- Jolliffe in 2015
- Born: June 5, 1964 Ontario, Canada
- Died: October 30, 2021 (aged 57) Montreal, Canada
- Education: Ohio State University; University of Victoria
- Known for: New media artist, installation artist
- Movement: Art and technology

= Daniel Jolliffe =

Canadian media artist (1964–2021)

Daniel Jolliffe (June 5, 1964 – October 30, 2021) was a Canadian media artist and art professor who created works of art, design, and performance projects using technologies such as Global Positioning Systems (GPS). His interactive kinetic work and public art has been exhibited in the United States, Canada and abroad.

== Life and work ==

Jolliffe received an MFA degree from Ohio State University and a BA in Philosophy from the University of Victoria. His interactive sculpture, One Free Minute, was performed across America and the DIY version (instructions to 'Throw Your Voice', published in Make magazine in 2005) was included in Design Life Now, the National Design Triennial curated by Ellen Lupton and exhibited at the Cooper-Hewitt National Design Museum in 2006. Jolliffe exhibited with artists including Jocelyn Robert, Thecla Schiphorst, Garnet Hertz, Ken Gregory and others and wrote about the work of Diana Burgoyne and Diane Landry.

Jolliffe's electronic machine sculptures and installations generate novelty, displaying strategic systems between humans and communities of machines. His artworks have been compared to Gordon Pask and others who have worked with computational intelligence and complex systems. The novelty generated in Jolliffe's work arises from "new relationships that are constantly formed, broken and reformed.

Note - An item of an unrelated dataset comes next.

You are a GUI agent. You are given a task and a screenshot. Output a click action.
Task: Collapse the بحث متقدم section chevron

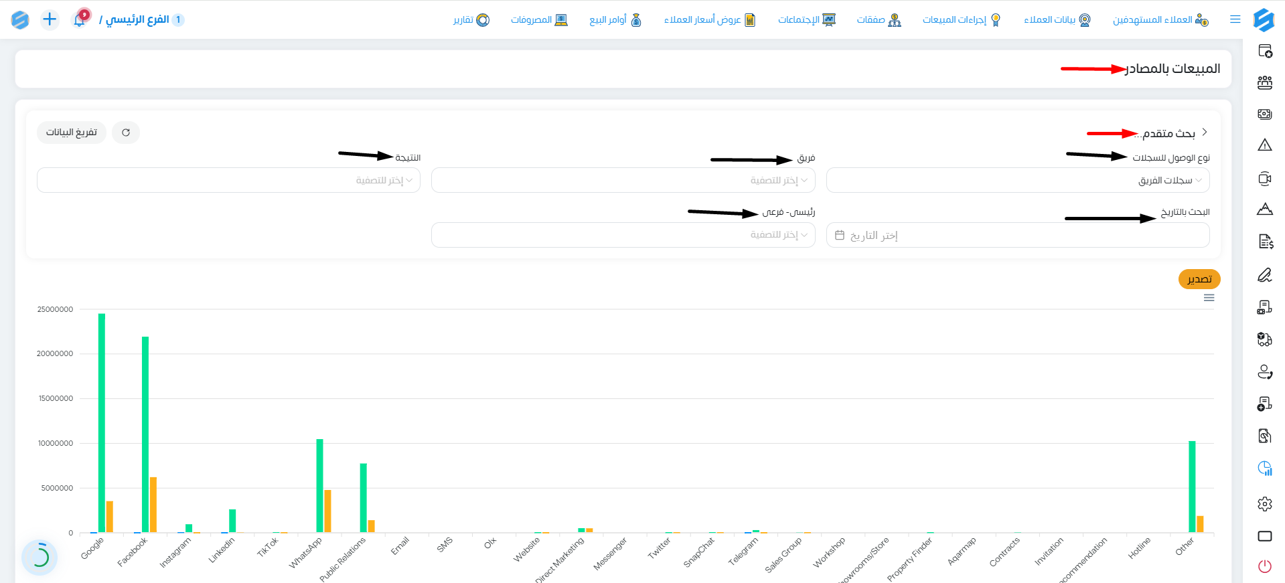1205,132
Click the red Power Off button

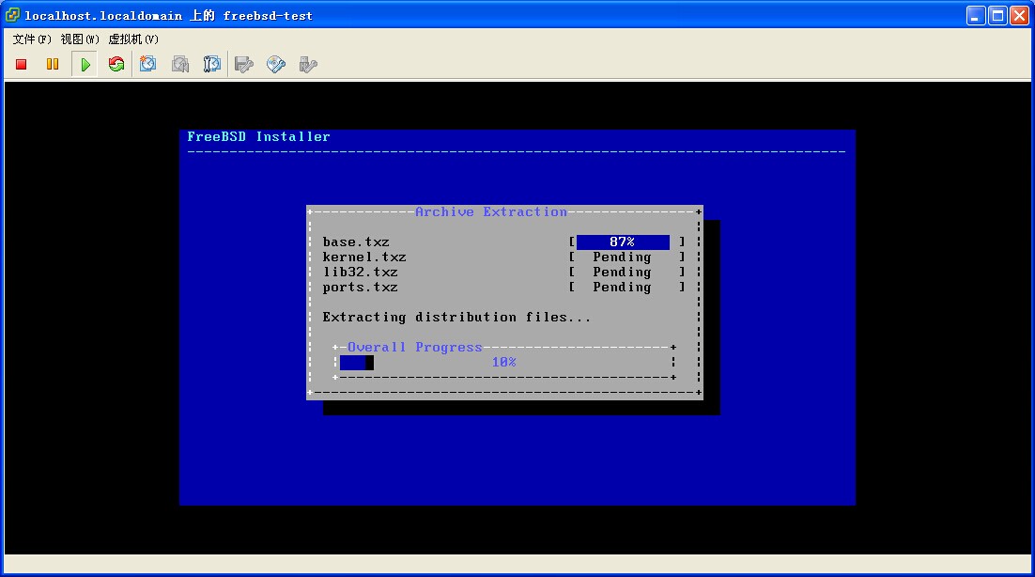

The novelty is systemic."

Jolliffe was connected to the new media art scene internationally, exhibiting his work at Eastern Bloc (art centre) in Canada, ZKM in Germany, and attending festivals and conferences such as ISEA, WRO in Poland, and FILE Electronic Language International Festival in Brazil. His art was chosen for the WRO Media Art Biennale in Poland 2015, and in 2019 his project Control Panels was exhibited at Currents 826 on Canyon Road, Santa Fe, New Mexico.

Jolliffe died in Montreal on October 30, 2021. A file on his work can be found in the National Gallery of Canada Library and Archives - Canadian Museum of Contemporary Photography.

===Nearest Costco, Monument or Satellite===

Daniel Jolliffe, Nearest Costco, Monument or Satellite, 2015.

Jolliffe's 2014-15 kinetic installation, Nearest Costco, Monument or Satellite, deployed networked technology to humorously explore a contemporary sense of place. The work involved a grouping of sculptures built in fourteen road cases each of which was outfitted with a telescoping mast with a pointing arrow at its terminus. Using locative technologies, when interacted with, these units point to the nearest orbiting GPS satellite, Costco store and local monument. Jolliffe described the work as a "kind of elaborate joke, but it's a serious one." The work was exhibited in Montreal, ISEA Vancouver, at the Museum of Nantes in France. The work is a type of machine performance, that produces "choreographed poetic movement" of an array of arrows to convey both information and materiality.

===Room for Walking===
Jolliffe and collaborator, Thecla Schiphorst created Room for Walking in 1999 using interactive technologies that mimic human sight and speech, kinesthetics, and spatial awareness to investigate the meanings of communication. Jolliffe's part in the collaboration involved a small wagon-like vehicle that operated like a computer mouse to control a projection of a topographical satellite image. The work was described in the Regina Leader-Post newspaper as technological "new nature" where territory can be investigated through traces of the body.

===Control Panels===
Jolliffe's 2019 work, Control Panels dealt with the confluence of human perception and knowledge making. The installation incorporated an array of custom-built control panels fitted with dials, buttons and switches of uncertain purpose. Jolliffe states that: "Control Panels is a set of non-functional interfaces...designed to be very attractive to the viewer; you really want to touch them and turn the dials. This is the crux of the work: to show how attractive technological interfaces draw you in and make you lose track of who you are and your emotions." The work highlights absurdity within technology especially when real human emotions are part of the interface.

===Shift===
Jolliffe's interactive work, Shift, from 1997, deployed two small technological objects, a bowl and a small platform on wheels. Participants step onto the platform, and are able to transmit their movements through a radio system hidden within the platform, to the bowl across the room, thus controlling its movement.

==Public art==
Jolliffe's interactive public "speech sculpture", One Free Minute, was exhibited at La Biennale de Montréal in 2009, after being presented in 2006 at the World Urban Festival. The premise of the piece is the question, "What would you say given one free minute of anonymous public speech?" The artist found that many people carefully considered the content of their one-minute speech in a public space.

==Collections==
Jolliffe's work Perfect View (2016), is held in the permanent collection of Zebrastraat Vaste Kunstcollectie, Stichting Liedts-Messen, Ghent, Belgium.